I laid my head down on the desk slowly before jerking it back up in surprise, muttering a few curses under my breath. These stupid nicknames were the best they did. They didn't really try anything except remind me I was unwanted and not at their level. I didn't want to be noticed. Nor did I want to be known as Amber Ryder, the kid who ruled high school or whatever they had going on.
Aiden Jake Thompson jumped into the seat next to me, before turning his chair so it faced the opposite direction from me to high five his friend.
Stupid Populars.
I glared at the back of Aiden's jet black hair, knowing no one would glance in my direction. He wasn't that much of the person who participated in these activities but he didn't do anything to help either. Deep in focus, he suddenly turned around, his amusement-filled eyes meeting mine.

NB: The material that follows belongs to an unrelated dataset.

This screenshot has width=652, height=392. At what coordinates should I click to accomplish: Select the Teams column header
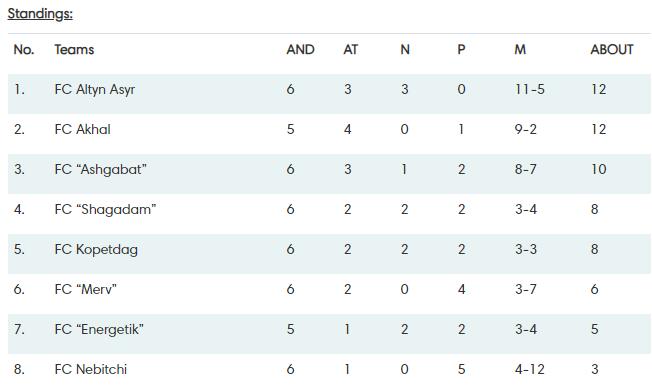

I dropped my glare and adopted a nonchalant expression like I wasn't just imagining his hair on fire. He managed to see through it though and grinned straight at me like he was thinking about a joke, but only he knew it. "Staring Ryder? Wanna share?"
The tough Amber would attempt to slam his face into the desk or hit him with a pencil. But the pathetic person
I was supposed to be acting like restrained my thoughts and made my eyes widen in horror fakely. I didn't have a problem with frowning at him though, since it came naturally whenever a Popular or whatever they called themselves was around.
"I- I wasn't staring. N-nope, I wa-as just getting a-a," I paused, hoping the little stop would be more convincing and searched around the room just for the lie even though I already knew what I was going to say. "Pencil! A pencil. Yeah, you got to love pencils, right?"
Lying as a scared student was easy. To make him think I wasn't placing a hot glare on him, I told him that I wasn't staring rather unconvincingly on purpose so he would believe I was. Because when you stammer and pause, people automatically assume you're lying.
So now, I told him I wasn't staring, and he'll believe I was.
I sat back in my seat after he turned around, giving a secretive small smile to myself before slipping back into the depths of school.